# WHAT TO PRODUCE
Using the data below, show every line where the word "checkmark" occurs.

# RECORD EXTRACTS
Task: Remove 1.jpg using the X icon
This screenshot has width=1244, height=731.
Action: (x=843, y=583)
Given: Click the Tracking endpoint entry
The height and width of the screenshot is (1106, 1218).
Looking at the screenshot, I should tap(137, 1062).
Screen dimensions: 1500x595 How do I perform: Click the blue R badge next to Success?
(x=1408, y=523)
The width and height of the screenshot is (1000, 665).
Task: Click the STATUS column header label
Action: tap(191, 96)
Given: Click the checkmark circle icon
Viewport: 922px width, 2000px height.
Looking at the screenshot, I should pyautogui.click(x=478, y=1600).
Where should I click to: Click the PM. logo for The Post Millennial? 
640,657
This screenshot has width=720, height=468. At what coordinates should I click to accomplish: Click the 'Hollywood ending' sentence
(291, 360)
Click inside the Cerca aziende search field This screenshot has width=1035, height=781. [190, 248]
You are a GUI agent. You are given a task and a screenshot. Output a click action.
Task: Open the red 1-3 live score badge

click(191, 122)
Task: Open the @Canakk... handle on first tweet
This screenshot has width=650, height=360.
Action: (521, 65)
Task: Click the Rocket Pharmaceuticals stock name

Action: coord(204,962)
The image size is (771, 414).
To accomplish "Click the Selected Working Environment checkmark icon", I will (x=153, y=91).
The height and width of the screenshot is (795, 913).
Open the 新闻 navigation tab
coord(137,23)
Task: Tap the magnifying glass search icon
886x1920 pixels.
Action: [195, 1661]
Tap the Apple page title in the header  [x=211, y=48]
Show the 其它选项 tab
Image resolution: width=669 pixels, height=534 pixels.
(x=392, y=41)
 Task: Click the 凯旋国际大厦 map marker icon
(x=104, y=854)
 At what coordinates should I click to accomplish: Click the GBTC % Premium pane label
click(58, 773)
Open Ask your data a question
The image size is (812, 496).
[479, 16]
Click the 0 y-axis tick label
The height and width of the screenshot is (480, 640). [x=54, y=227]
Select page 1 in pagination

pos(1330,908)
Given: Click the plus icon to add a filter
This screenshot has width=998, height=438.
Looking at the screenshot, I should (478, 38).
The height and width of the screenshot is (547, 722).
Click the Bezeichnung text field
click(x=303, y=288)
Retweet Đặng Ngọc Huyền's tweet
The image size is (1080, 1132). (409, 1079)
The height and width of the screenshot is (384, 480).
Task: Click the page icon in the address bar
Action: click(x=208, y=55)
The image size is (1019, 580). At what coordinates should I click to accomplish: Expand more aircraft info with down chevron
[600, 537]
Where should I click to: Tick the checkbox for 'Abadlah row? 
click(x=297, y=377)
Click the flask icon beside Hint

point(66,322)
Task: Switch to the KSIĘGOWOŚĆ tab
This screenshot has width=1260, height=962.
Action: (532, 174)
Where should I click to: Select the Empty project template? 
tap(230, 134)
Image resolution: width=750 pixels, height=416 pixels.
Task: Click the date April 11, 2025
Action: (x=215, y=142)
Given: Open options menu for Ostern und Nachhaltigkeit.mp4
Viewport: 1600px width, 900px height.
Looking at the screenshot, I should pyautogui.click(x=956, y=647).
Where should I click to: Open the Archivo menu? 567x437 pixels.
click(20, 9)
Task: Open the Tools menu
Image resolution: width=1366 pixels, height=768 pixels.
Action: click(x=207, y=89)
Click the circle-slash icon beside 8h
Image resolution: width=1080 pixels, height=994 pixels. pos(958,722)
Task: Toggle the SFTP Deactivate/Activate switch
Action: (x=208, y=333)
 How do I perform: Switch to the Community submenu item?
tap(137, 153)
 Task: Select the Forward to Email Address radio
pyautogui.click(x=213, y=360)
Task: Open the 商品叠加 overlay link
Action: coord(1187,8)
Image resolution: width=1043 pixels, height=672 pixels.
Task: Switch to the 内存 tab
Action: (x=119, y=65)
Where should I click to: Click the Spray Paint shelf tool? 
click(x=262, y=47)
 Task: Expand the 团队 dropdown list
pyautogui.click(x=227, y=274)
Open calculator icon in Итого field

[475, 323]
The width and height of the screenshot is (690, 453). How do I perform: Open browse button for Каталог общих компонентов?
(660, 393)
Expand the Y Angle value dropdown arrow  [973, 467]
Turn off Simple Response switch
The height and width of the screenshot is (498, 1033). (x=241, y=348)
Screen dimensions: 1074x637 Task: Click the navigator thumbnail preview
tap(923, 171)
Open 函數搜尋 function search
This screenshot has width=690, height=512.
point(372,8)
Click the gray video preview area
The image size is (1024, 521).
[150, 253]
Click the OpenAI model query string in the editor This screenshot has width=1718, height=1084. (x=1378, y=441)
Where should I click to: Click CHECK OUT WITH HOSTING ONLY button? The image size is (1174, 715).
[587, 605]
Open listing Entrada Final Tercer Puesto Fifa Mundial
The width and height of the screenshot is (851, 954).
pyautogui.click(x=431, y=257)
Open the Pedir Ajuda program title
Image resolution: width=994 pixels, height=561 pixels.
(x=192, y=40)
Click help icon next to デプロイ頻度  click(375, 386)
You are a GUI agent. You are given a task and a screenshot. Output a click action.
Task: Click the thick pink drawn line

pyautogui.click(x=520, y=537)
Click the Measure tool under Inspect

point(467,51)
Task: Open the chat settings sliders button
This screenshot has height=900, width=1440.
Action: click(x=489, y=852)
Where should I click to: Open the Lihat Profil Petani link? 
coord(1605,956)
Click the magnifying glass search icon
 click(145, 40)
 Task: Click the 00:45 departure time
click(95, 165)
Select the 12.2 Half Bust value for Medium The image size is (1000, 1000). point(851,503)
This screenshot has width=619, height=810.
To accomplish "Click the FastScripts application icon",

# ANSWER FOR THIS EXERCISE
Given: Click the checkmark circle icon
To accomplish "Click the Selected Working Environment checkmark icon", I will (x=153, y=91).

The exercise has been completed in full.